Surgical management of ureteropelvic junction obstruction in children

Ureteropelvic junction (UPJ) obstruction is characterized by impairment in urinary flow as it travels from the renal pelvis to the bladder.

Sometimes UPJ obstruction is detected during an ultrasound before birth. Antenatal hydronephrosis, which may be caused by intrinsic UPJ obstruction, may be found by ultrasound as early as the second trimester of pregnancy. Other cases of UPJ obstruction may be discovered during an evaluation for signs and symptoms such as recurrent vomiting and feeding difficulties.

In older children, UPJ obstruction may be an extrinsic problem caused by compression of crossing vessels. Symptoms in these children can include nausea, vomiting, abdominal-flank pain, urinary tract infection and hematuria.

In lower grade obstructions, immediate surgery may not be necessary. If the obstruction is not causing loss of kidney function or pain, observation and monitoring may be indicated. Newborns should have renal ultrasound at age 2 weeks, and then every three months thereafter during the first year. A renal scan can be performed at age 6 to 8 weeks and repeated at age 1 year if ultrasounds are stable and baby is asymptomatic. Sometimes the condition resolves as the child grows.

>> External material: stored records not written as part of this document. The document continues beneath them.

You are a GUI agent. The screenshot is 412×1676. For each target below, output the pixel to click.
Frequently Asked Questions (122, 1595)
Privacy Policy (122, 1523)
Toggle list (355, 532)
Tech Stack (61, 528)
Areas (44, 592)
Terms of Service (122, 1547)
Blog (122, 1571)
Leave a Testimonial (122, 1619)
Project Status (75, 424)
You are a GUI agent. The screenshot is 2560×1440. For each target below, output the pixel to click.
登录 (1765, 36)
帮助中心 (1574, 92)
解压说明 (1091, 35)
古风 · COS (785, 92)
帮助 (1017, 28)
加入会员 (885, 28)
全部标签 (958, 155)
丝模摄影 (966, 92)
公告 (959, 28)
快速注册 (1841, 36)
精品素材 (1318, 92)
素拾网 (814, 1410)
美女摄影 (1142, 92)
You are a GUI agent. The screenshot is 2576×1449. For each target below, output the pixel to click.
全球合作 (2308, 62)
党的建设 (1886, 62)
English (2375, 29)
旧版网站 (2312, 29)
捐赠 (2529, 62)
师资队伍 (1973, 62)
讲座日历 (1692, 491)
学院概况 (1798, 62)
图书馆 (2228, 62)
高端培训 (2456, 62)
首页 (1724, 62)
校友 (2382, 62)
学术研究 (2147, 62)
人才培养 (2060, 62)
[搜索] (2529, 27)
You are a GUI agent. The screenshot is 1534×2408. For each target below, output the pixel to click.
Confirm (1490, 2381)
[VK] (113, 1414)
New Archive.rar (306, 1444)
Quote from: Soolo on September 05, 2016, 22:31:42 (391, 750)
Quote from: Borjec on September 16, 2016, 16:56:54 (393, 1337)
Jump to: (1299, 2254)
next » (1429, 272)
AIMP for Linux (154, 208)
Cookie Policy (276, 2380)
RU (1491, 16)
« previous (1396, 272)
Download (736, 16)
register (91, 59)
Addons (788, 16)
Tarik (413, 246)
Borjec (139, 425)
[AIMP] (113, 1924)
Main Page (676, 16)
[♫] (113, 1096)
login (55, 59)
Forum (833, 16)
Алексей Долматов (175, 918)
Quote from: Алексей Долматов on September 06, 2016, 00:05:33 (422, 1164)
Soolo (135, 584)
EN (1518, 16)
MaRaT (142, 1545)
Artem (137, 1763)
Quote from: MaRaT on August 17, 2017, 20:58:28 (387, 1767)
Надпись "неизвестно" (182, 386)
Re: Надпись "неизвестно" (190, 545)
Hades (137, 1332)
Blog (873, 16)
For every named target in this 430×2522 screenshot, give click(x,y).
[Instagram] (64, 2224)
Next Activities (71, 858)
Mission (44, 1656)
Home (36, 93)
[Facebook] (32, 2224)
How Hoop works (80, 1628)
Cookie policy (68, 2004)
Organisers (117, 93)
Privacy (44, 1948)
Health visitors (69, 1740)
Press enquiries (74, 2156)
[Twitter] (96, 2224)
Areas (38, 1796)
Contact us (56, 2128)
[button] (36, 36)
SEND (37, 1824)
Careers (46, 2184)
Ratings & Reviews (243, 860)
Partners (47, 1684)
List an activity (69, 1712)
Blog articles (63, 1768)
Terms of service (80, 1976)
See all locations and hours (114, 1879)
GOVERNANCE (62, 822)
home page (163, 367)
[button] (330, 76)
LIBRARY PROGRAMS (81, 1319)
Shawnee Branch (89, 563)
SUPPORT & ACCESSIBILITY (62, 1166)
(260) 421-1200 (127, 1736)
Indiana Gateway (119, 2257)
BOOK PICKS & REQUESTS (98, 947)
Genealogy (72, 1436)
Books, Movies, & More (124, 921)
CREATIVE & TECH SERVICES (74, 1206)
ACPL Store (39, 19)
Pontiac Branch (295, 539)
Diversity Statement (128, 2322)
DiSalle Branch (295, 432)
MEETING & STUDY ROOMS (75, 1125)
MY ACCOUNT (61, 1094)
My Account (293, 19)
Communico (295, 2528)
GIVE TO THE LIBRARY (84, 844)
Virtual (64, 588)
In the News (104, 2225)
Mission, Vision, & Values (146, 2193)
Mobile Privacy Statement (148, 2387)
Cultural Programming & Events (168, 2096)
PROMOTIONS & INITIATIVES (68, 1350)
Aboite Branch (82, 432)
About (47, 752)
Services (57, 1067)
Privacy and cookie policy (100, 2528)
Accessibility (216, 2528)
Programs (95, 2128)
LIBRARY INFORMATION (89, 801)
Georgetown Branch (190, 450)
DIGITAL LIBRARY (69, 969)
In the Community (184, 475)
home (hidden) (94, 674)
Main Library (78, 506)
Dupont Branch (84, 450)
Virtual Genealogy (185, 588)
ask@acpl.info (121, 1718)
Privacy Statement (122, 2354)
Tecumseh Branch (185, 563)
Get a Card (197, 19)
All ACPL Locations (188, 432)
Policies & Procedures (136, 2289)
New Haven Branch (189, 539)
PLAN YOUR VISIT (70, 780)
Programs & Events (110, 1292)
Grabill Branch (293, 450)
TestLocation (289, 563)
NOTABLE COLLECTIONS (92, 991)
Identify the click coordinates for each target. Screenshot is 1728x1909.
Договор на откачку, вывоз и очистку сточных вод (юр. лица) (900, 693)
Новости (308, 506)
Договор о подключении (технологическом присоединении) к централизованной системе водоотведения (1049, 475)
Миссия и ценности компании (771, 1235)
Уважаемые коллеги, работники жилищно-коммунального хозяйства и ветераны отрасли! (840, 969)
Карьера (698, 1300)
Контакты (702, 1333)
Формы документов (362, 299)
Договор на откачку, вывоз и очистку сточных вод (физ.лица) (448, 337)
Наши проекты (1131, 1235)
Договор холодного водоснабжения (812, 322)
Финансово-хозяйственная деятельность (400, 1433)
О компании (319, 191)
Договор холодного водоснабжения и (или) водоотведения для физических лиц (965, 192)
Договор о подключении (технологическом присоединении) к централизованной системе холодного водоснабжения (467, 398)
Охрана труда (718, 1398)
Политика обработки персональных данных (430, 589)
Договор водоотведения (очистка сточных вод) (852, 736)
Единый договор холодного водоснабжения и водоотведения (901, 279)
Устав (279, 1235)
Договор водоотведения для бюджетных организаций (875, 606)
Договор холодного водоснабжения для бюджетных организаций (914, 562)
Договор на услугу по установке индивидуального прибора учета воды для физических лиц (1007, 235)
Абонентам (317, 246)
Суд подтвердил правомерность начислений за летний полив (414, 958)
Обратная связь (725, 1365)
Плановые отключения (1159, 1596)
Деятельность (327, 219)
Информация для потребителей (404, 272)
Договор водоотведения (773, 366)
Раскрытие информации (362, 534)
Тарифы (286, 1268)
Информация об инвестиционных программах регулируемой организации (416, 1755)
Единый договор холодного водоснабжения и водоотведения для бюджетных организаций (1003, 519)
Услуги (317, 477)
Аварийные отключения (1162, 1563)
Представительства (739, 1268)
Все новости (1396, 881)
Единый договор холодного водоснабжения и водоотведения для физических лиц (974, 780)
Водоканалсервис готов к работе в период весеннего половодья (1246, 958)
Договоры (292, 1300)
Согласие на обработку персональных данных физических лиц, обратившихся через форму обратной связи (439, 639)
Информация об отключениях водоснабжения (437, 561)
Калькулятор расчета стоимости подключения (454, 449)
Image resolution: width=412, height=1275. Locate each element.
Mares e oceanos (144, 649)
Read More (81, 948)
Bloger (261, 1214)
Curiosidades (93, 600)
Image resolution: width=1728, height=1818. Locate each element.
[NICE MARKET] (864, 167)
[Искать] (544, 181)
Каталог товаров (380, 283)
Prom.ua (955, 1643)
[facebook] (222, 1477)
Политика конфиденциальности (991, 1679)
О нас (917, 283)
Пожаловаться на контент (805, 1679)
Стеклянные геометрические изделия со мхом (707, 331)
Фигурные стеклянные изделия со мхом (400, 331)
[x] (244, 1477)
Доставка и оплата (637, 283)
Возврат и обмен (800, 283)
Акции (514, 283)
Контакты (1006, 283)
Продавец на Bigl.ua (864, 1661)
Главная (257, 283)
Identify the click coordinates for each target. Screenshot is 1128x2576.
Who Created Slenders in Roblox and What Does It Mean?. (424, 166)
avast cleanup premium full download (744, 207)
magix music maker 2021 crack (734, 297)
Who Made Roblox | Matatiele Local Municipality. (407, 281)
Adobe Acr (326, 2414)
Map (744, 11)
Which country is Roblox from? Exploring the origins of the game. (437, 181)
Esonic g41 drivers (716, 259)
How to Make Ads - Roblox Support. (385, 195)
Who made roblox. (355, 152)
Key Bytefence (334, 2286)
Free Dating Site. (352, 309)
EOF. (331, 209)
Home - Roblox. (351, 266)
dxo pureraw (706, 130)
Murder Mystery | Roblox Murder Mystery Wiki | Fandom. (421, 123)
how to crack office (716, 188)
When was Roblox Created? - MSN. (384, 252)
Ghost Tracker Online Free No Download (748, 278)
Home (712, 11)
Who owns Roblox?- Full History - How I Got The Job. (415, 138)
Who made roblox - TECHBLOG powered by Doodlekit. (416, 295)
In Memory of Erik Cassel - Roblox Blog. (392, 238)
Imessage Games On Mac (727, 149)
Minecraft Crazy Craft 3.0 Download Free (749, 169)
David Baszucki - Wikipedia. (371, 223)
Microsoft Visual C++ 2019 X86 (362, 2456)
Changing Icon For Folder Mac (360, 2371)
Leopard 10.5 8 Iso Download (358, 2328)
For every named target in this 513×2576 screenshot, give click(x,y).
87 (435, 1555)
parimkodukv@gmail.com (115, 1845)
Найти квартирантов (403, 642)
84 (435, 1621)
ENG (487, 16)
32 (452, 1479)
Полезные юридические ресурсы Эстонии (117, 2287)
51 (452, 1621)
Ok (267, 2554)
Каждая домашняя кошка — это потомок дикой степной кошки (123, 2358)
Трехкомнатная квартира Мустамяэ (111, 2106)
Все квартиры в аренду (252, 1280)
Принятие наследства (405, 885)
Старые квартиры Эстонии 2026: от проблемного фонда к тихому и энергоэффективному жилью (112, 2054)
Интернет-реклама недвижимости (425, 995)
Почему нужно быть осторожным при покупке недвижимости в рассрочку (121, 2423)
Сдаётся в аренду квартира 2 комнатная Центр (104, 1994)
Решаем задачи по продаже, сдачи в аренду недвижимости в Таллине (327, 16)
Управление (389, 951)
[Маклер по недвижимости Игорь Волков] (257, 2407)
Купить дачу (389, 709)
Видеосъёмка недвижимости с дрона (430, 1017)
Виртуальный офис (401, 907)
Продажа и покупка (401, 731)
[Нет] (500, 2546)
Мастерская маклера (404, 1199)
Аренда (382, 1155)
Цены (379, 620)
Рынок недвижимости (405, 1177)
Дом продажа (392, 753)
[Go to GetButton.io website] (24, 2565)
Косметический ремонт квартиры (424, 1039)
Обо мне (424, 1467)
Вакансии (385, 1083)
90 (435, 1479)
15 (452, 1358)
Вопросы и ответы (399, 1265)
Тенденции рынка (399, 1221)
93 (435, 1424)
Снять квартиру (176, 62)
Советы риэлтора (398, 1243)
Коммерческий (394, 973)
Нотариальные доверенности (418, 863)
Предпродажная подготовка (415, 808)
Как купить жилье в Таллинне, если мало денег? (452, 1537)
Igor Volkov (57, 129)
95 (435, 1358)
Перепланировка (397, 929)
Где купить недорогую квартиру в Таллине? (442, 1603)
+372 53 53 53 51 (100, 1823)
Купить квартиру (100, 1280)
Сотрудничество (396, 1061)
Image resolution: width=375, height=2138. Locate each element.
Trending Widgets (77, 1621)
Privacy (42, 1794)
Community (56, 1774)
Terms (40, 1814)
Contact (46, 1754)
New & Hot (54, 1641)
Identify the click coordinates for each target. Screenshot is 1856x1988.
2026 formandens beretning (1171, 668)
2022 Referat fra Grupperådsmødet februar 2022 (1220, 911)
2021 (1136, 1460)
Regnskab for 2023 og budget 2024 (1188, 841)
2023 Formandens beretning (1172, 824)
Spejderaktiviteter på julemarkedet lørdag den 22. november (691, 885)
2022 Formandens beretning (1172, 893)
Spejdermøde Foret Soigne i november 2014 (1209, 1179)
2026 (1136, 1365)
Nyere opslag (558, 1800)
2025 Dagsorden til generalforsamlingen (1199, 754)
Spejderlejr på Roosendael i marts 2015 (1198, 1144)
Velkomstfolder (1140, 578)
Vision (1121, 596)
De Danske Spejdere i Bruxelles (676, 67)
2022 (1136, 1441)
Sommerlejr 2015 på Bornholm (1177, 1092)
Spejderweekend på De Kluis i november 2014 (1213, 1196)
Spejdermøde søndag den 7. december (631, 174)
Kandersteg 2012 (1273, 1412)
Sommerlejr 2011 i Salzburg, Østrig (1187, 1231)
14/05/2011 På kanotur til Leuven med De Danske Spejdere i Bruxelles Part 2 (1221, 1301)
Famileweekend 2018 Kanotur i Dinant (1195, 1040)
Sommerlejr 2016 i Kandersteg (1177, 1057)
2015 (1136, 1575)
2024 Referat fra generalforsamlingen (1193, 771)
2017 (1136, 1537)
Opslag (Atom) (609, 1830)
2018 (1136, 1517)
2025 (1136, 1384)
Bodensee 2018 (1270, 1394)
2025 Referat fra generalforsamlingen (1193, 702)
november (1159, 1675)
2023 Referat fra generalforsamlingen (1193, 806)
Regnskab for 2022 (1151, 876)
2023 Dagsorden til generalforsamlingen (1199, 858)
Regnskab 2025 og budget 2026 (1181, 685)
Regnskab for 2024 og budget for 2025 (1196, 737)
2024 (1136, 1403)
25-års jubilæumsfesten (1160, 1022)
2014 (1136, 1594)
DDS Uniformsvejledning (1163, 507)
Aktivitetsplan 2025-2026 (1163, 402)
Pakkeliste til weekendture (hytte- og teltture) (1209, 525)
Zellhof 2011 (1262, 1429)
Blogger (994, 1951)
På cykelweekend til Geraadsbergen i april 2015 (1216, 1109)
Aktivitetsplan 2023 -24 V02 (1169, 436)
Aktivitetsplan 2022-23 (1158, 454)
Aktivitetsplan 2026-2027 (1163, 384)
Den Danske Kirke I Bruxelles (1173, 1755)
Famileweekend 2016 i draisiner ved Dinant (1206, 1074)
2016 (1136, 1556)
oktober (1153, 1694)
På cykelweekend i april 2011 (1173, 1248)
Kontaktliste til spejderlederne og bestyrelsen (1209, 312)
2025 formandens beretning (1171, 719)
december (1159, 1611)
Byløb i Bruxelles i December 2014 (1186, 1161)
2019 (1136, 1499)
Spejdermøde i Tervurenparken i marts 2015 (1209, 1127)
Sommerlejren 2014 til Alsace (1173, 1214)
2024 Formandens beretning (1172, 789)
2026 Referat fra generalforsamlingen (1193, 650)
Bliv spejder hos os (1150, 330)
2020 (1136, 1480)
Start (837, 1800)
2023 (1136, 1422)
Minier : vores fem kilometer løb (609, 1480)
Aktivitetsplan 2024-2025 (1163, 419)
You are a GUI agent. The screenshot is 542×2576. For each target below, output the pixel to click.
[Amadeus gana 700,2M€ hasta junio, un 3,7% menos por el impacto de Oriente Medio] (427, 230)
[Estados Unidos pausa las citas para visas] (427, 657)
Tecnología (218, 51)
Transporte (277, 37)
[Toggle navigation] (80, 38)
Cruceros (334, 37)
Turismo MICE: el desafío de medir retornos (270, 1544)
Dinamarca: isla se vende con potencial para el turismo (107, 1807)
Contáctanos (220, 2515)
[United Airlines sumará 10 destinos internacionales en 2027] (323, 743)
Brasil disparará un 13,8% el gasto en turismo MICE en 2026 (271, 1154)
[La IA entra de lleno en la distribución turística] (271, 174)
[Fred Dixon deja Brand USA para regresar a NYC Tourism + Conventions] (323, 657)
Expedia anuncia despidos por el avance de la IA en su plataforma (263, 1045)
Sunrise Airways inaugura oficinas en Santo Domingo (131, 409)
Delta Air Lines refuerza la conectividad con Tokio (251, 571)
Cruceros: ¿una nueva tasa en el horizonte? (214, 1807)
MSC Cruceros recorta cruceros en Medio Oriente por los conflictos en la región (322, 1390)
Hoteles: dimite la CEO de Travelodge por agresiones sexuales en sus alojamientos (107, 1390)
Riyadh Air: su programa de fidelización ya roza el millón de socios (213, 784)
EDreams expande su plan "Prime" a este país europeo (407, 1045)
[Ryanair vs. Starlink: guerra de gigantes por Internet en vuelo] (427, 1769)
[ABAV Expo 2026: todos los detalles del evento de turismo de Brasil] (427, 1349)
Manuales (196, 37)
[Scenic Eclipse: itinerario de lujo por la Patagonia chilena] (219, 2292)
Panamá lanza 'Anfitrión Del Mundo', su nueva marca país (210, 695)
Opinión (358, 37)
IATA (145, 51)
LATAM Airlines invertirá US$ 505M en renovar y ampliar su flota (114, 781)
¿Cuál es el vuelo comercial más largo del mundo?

Because prolonged high-grade blockage, particularly with infection, can be harmful to the kidney, surgery usually is necessary to prevent further kidney damage. Kidney stones, failure to thrive, recurrent urinary tract infections or loss of kidney function are indications for surgery.

Open and robotic-assisted pyeloplasty

Pyeloplasty, the removal of the abnormal segment of ureter, is the most common surgical treatment. During a traditional open pyeloplasty, the surgeon makes an incision below the rib cage in the upper abdomen or in the back. A nephrostomy tube or a ureteral stent or both are placed in the kidney. A small, plastic drainage tube may be placed near the repair as well.

When performed by experienced surgeons, robotic-assisted pyeloplasty now provides an effective, minimally invasive alternative to open pyeloplasty for the treatment of UPJ. The robotic-controlled surgical instruments are equipped with articulating tips and wrist mobility that improve precision, and the robotic camera gives 10 times magnification. These characteristics enhance a surgeon's ability to navigate challenging anatomy, to deftly perform microdissections and to precisely place sutures.

The advantages associated with the robotic approach include shorter hospitalization (overnight stay vs. two to five days), less pain and scarring, and shorter recovery. No external drains or stents are typically required for patients undergoing the robotic procedure. If a stent is needed, it may be left on a string so that it can be removed without additional surgery.

In addition to open and robotic-assisted surgeries for treatment of UPJ, Mayo Clinic pediatric urologists also offer consultation and surgical management for a wide range of pediatric genitourinary problems, including hypospadias, cryptorchidism, vesicoureteral reflux and urologic problems associated with spina bifida. In addition, Mayo Clinic specializes in a multidisciplinary approach to the treatment of more-complex urologic disorders, including exstrophy, intersex disorders, Wilms' tumor and bladder rehabilitation secondary to neurogenic lesions.

Points to remember

  • Pyeloplasty, the removal of the abnormal segment of ureter, is the most common surgical treatment for ureteropelvic junction (UPJ) obstruction in children.
  • When performed by experienced surgeons, robotic-assisted pyeloplasty now provides an effective, minimally invasive alternative to open pyeloplasty for the treatment of UPJ obstruction.